Intel releases B660, H670 and H610 motherboard chipsets

B660 seems like a good bet to pair with a mainstream 12th Gen Core i5.

Intel 600 series

Up until today, PC enthusiasts looking to hitch a ride on the Intel 12th Gen Core bandwagon have needed to invest in an accompanying Z690 chipset-based motherboard. Unlike previous generations where one chipset accommodated multiple generations of CPU, Intel’s hybrid-architecture approach has meant that a change in socket, to LGA 1700, makes a move to a 600-series chipset mandatory.

It is usual for Intel to release cutting-edge CPU technology alongside the premier supporting chipset. It is also usual for cheaper iterations to be released in the months after the initial slew, and Intel is taking exactly this tack with a trio of models announced today.

A more affordable route to 12th Gen Core

To this end, today sees the unveiling of the H610, H670 and B660 chipsets, promising greater value albeit at the cost of fewer features. Let’s take a closer look.

This handy Intel-provided chart delineates the top-to-bottom consumer stack for 12th Gen Core chipsets. Be aware that Z690 boards currently start at around £200 and escalate to well over £700 for range-topping models. As you can see, Z690 remains the sole chipset designed to overclock 12th Gen Core chips further, though the limited headroom and auto-boosting smarts of most processors renders explicit overclocking mostly pointless for anything other than enthusiasts with very capable cooling.

H670 is the most like Z690 from a specification standpoint. Dropping down the table suggests it loses only four of the Z690’s 16 chipset PCIe 3.0 lanes – no great concession, really – but is diminished with respect to USB. Expect H670 motherboards to feature lots more 5Gbps USB on the rear I/O panel and fewer ports of the cutting-edge 20Gbps variety.

Key to H670’s success is pricing. The feature-set is robust enough to persuade legions of enthusiasts to veer towards it; Club386 expects a large number of models based on either DDR4 or DDR5 support. Intel needs to carefully consider the specification diminution versus a lower price point, and we reckon a starting point of £160 is just and reasonable.

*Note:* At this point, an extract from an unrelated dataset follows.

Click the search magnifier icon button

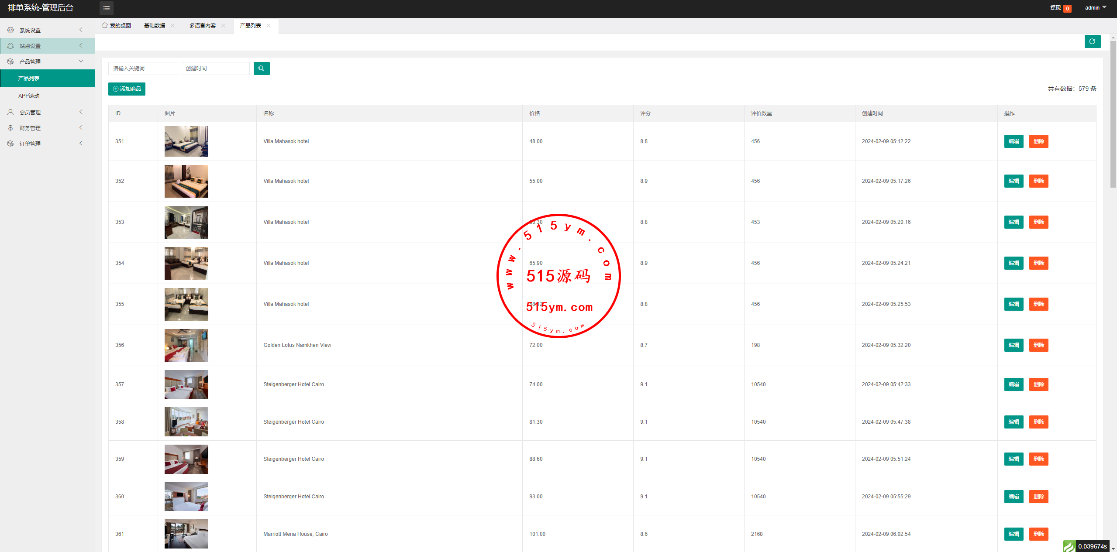click(x=261, y=69)
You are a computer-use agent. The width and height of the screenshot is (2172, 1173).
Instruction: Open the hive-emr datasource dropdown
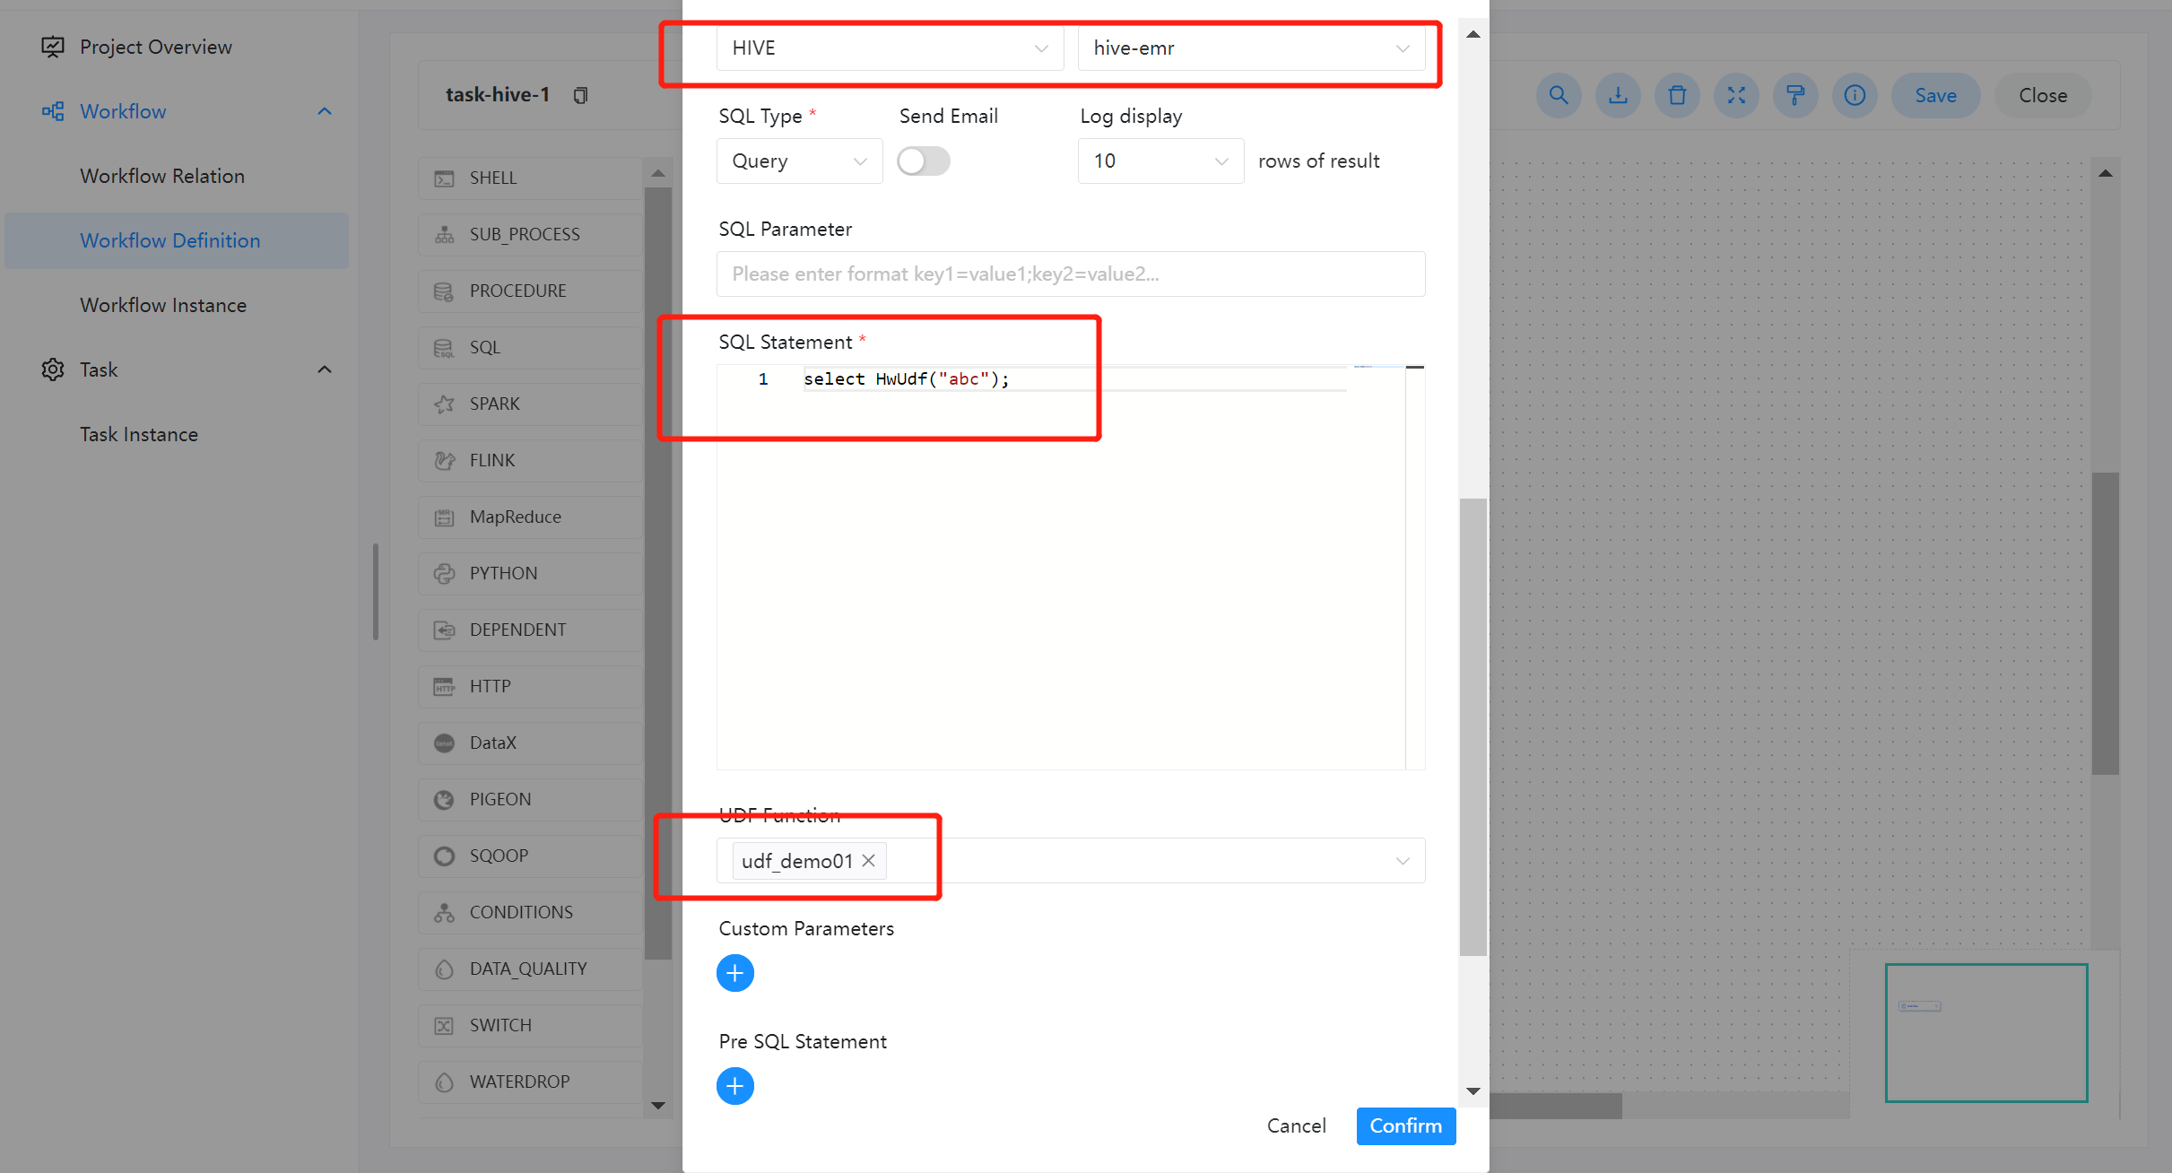tap(1250, 48)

B660 best paired with mainstream 12th Gen Core

Though H670 is closest, the motherboard big boys – Asus, MSI, Gigabyte, ASRock – tend to favour the leading B-series chipset for their consumer-facing boards. B660 duly fills that duty and can legitimately be thought of as a cut-down version of H670.

Bandwidth between CPU and chipset is halved as the DMI lanes drop to four, so too are the chipset-based PCIe 4.0 lanes, so expect lesser support for super-fast M.2 storage connected to the B660 controller, representing an important distinction between it and Z690. We imagine motherboard vendors will run with one PCIe 4.0 M.2 slot from the CPU, one from the chipset, and perhaps another from four PCIe 3.0 lanes.

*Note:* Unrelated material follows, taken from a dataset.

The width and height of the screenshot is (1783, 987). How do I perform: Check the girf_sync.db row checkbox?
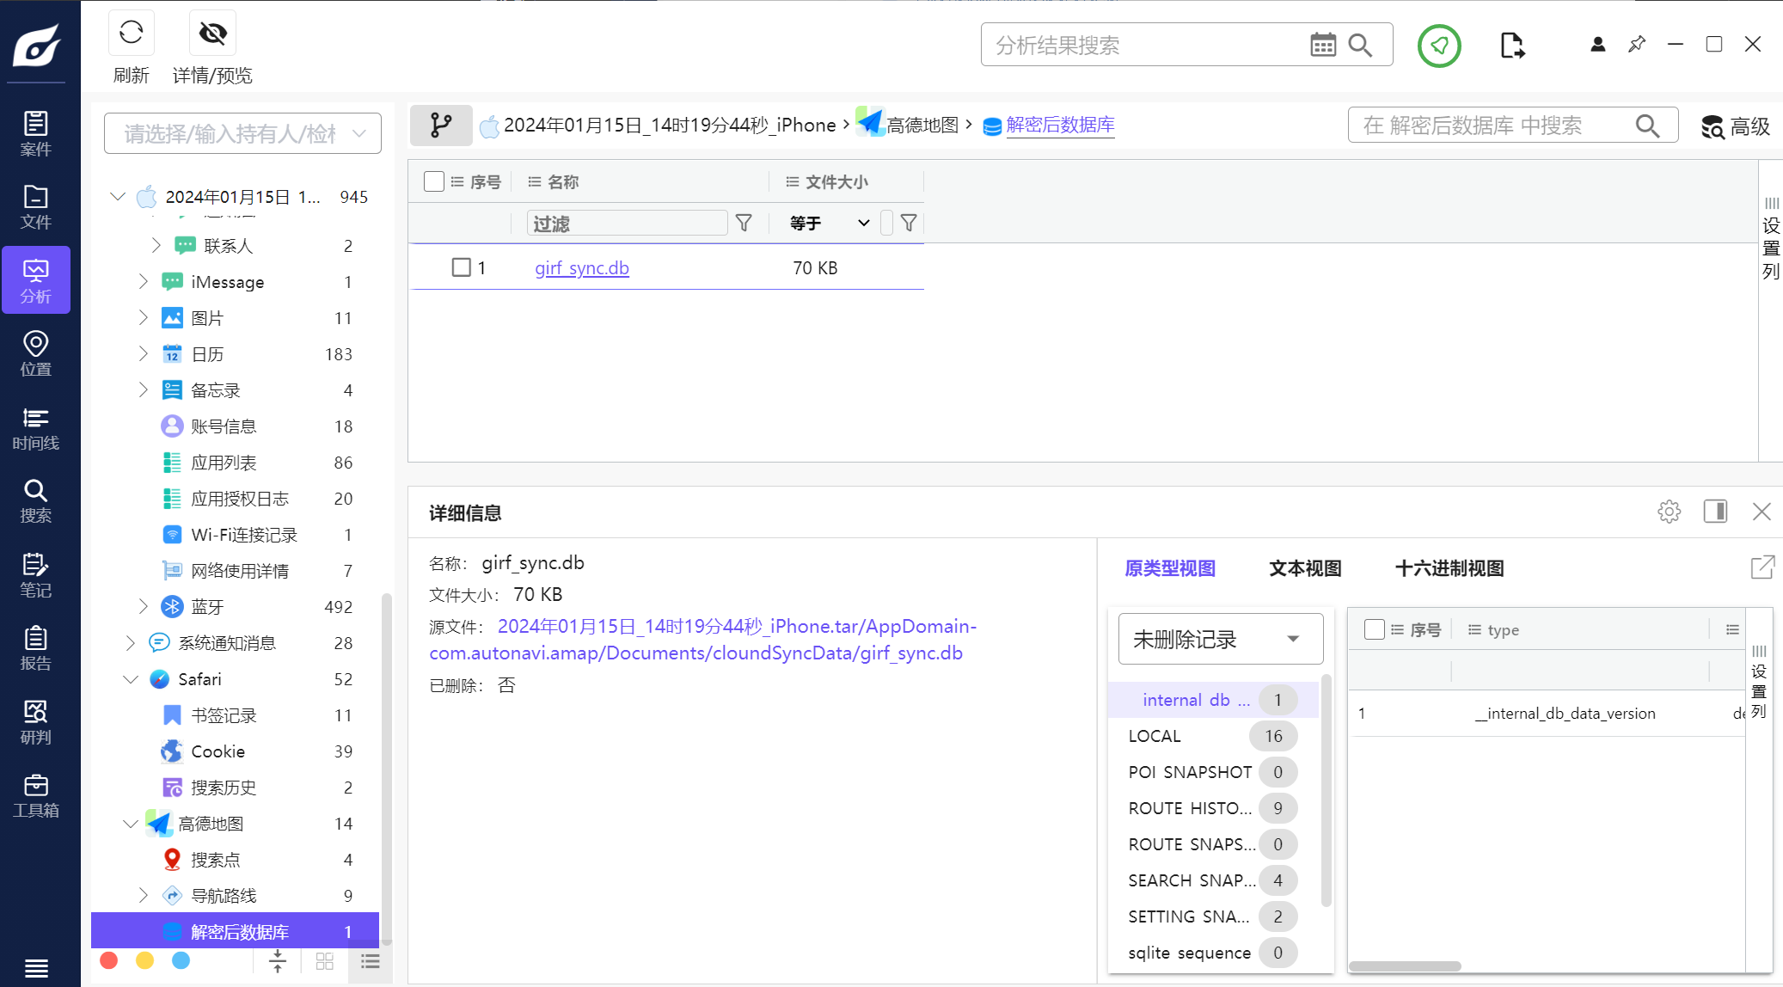[x=462, y=267]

Looking further down, the sacrifices are acceptable for a lower-specced chipset, and it is good to see that memory overclocking is carried over from the B560, as is the number of USB ports. As a firm sign of the times, SATA support is relegated from six on B560 to four this time around.

Though B660 and B560 don’t share a common CPU socket, Intel is nonetheless offering more for this generation. A faster CPU-to-chipset interconnect, PCIe 4.0 lanes from said chipset, a higher number of total expansion lanes, the possibility of integrated Wi-Fi 6E, and of course DDR5 compatibility.

However, as stock of DDR5 memory remains scarce and therefore expensive, we’d suggest the motherboard manufacturers produce more DDR4 boards at the outset, giving enthusiasts the chance of acquiring a solid upgrade for a reasonable overall fee. Something like a Core i5-12400 chip, entry-level B660 and 32GB of DDR4 ought to cost not much more than £400.

H610 for those on strict budgets

We can only recommend H610 boards for readers on a strict budget. They lose out on memory overclocking, PCIe 4.0 on the chipset side, no USB 20Gbps, and still offer only single-channel memory support, which seems unnecessarily harsh in 2022. H610 makes most sense if pairing with a Core i3 chip or Pentium Gold G7400 / Celeron G6900 LGA 1700 processors.

Intel hasn’t disclosed power budgets for these new chipsets, but if the last generation is anything to go by, the H- and B-series ought to pull not much more than 6W operating at full chat. We expect all models to have, at best, passively-cooled heatsinks on the chipset. We also expect a larger proportion of them, compared to Z690, to feature video outputs connected to the CPUs’ onboard graphics.

If it was our money at stake, we’d pair Core i9 and Core i7 with Z690 and, at a push, H670. Core i5 and Core i3 make great companions for B660, whilst anything lower is H610 territory.